The number of single-family offices in the Republic has surged to more than 2,000

By Alvin Yap, Chief Executive Officer, Singapore, Equities First Holdings

5 May 2026

As Singapore cements its status as one of the world’s fastest-growing wealth hubs, policymakers are increasingly asking whether the city-state’s expanding pool of private capital can also help fund its real economy.

The number of single-family offices in Singapore has surged from around 400 in 2020 to more than 2,000 in recent estimates. 

Beyond tax optimisation, sustained inflows of regional and global wealth are drawn by Singapore’s jurisdictional stability, regulatory clarity, global market access and, increasingly, depth of domestic capital.

Singapore’s monetary authorities have reduced documentation requirements and streamlined reporting.   Such developments should extend the pipeline for family office registrations and bring in substantial capital, especially at a time when geopolitical upheaval is pushing ultra-high-net-worth individuals to review where they base their wealth. 

Singapore’s economy is increasingly showing signs of operating at two speeds. While gross domestic product growth has surged, many small and medium-sized enterprises (SMEs) — which make up 99 per cent of businesses and employ 70 per cent of the workforce — are struggling to keep pace.

The economy expanded 5.7 per cent year on year in the fourth quarter of 2025, primarily fuelled by an artificial intelligence-driven electronics boom and high-value manufacturing, particularly in semiconductors. 

But despite the impressive growth, an SME confidence index suggested that such businesses adopted a cautious outlook at the start of the year, with less than half of SME owners (47 per cent) expecting conditions to improve – and this was even before the onset of war in the Middle East.  

It would be no surprise if policymakers increasingly were to see family offices not merely as wealth preservation vehicles, but as potential providers of patient capital capable of supporting the country’s next phase of economic expansion.

Singapore has already introduced requirements encouraging family offices that benefit from tax incentives to contribute to philanthropic initiatives and local investments.  While these requirements can largely be met through investments in listed equities, real estate investment trusts or investment funds, family offices could consider playing a more direct role in addressing the financing needs of smaller companies.

Equity-linked financing offers one potential way for family offices to unlock liquidity from existing portfolios, allowing them to deploy capital to the growth funding needs of startups and SMEs without divesting core holdings.
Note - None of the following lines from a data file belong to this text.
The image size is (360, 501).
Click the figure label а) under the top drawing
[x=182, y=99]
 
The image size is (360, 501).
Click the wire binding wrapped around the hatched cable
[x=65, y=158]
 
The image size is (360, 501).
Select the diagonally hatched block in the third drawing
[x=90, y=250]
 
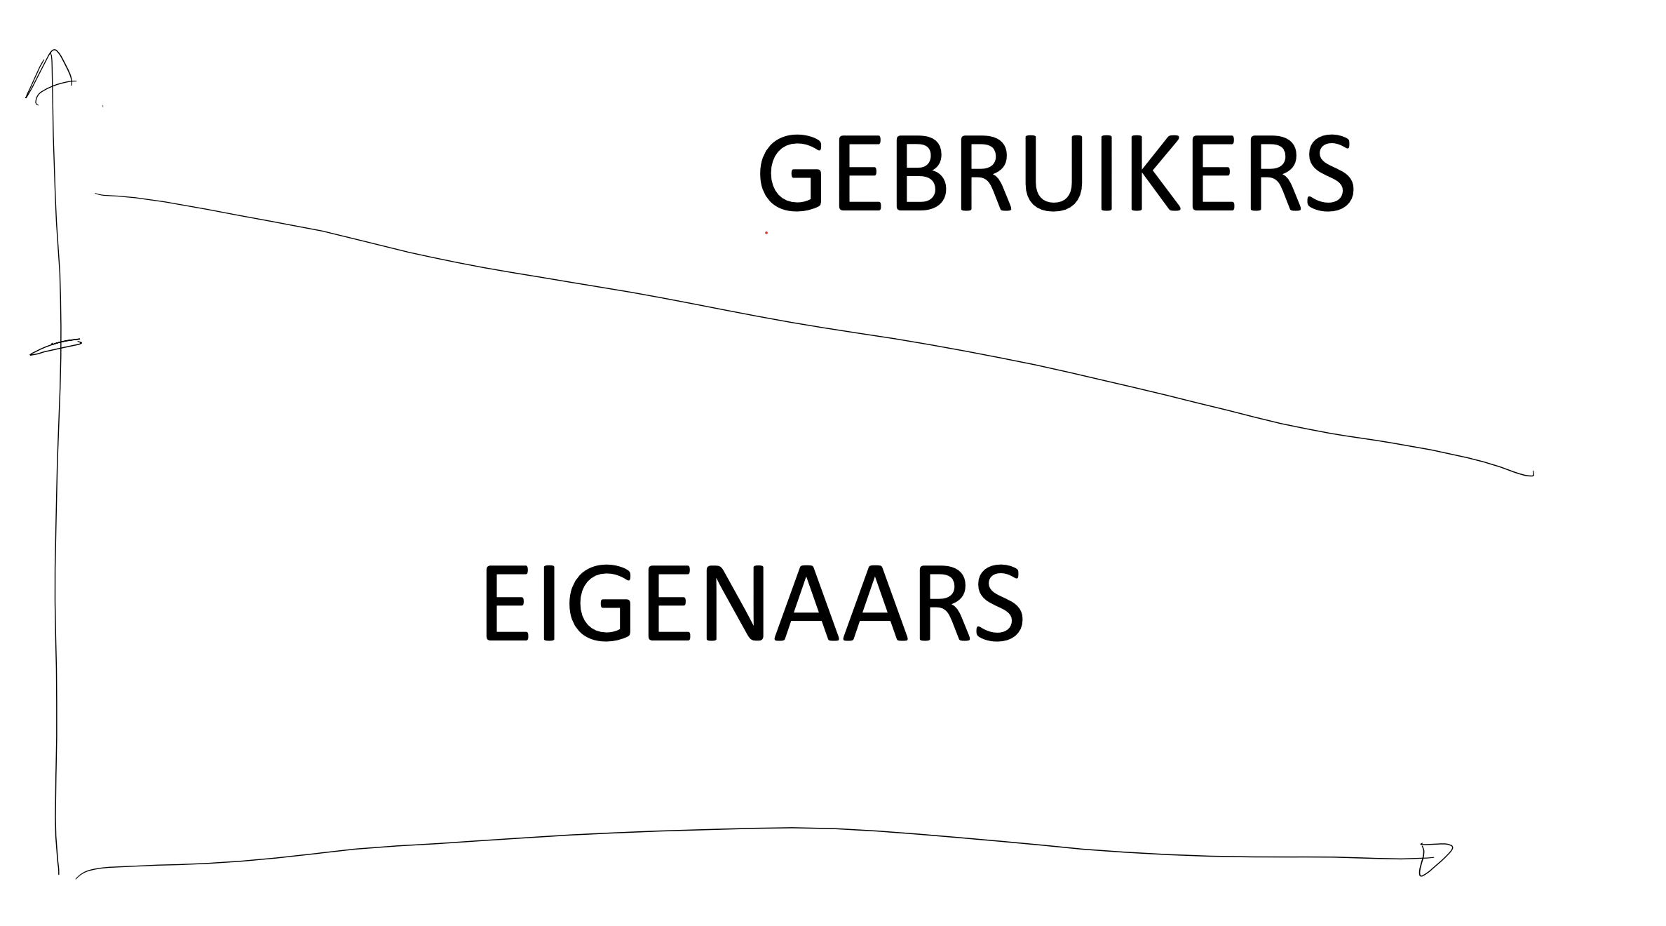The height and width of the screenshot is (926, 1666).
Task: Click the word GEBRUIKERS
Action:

Underwriting growth and the real economy

Many SMEs continue to feel the squeeze from loans taken during the Covid-19 pandemic. Due to traditional bank constraints, more SMEs are turning to fintech and alternative lenders for faster, though often more expensive, short-term capital. 
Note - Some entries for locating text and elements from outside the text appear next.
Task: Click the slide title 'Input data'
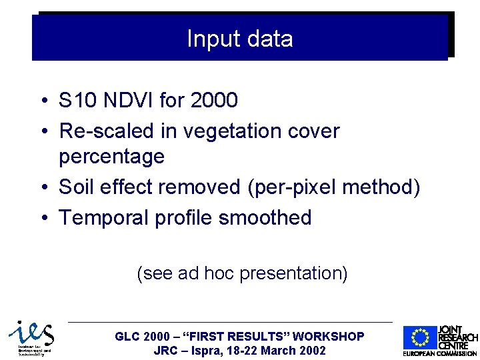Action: pos(239,39)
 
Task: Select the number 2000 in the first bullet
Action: pos(213,101)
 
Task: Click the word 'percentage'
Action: pos(111,157)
Singapore’s venture capital (VC) ecosystem is also facing turbulence.

The collapse of the Indonesian aquaculture unicorn eFishery in early 2025, a higher-interest-rate environment in recent years, and a lack of notable exits has significantly chilled investor sentiment across the region. The number of final fund closes for South-east Asia-focused VCs fell to just four in 2025, down from 33 in 2023.  

Venture debt is therefore increasingly being used by startups to extend their runway. Even the Singapore government has introduced a S$1 billion private-credit growth fund in 2025 to provide more flexible financing for high-growth local enterprises. 
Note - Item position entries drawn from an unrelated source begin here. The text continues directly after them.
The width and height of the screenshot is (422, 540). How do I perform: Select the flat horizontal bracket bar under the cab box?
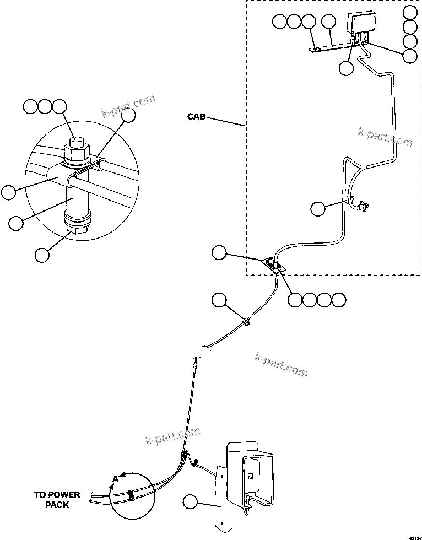coord(331,47)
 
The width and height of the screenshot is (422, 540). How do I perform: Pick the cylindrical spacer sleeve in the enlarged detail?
coord(77,198)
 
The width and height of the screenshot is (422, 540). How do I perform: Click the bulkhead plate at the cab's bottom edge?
coord(273,265)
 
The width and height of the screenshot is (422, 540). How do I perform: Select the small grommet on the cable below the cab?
coord(246,322)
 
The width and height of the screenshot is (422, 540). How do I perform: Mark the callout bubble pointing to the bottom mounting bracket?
coord(191,502)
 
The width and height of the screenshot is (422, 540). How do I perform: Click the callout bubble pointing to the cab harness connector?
coord(318,208)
It’s in this context that Singapore is looking for ways to fill the venture funding void and the SME credit gap. 

Last year, a new growth-capital work group was established to strengthen venture and private-equity pathways, explicitly aiming to close the gap between private capital and public markets, and to create a clearer funding pipeline from startup through initial public offering. 

It’s a recognition of the fact that while Singapore has achieved robust growth, it remains uneven across sectors.

In markets such as the US and parts of Europe, family offices already play an influential role in venture funding, providing patient capital that often bridges the gap between early-stage innovation and institutional investment.

A December 2024 survey found that family offices and high-net-worth individuals are the most common limited partners for European VC funds, with 84 per cent of surveyed firms listing them as backers. 

For family offices, playing a more active role in Singapore’s venture and SME financing ecosystem would also require a shift in operating models requiring increased headcount and greater professionalisation, matching up to the family office standards found in other leading financial hubs. 

Deploying capital into private markets demands deeper due-diligence capabilities, stronger risk-management frameworks and greater familiarity with venture and SME lending strategies. Many family offices may also need to work alongside banks, specialist fund managers and even other family offices to share risk and identify opportunities. As these pools of private capital become more institutionalised, they will also want to play a larger role in shaping policy discussions around the financing challenges facing Singapore’s SMEs and startups.

Ultimately, if Singapore succeeds in linking its expanding private-wealth sector with the financing needs of startups and SMEs, family offices could become a powerful new pillar of domestic capital formation. In doing so, the city-state would move closer to a model where private wealth not only accumulates in Singapore, but actively supports the growth of its entrepreneurial economy.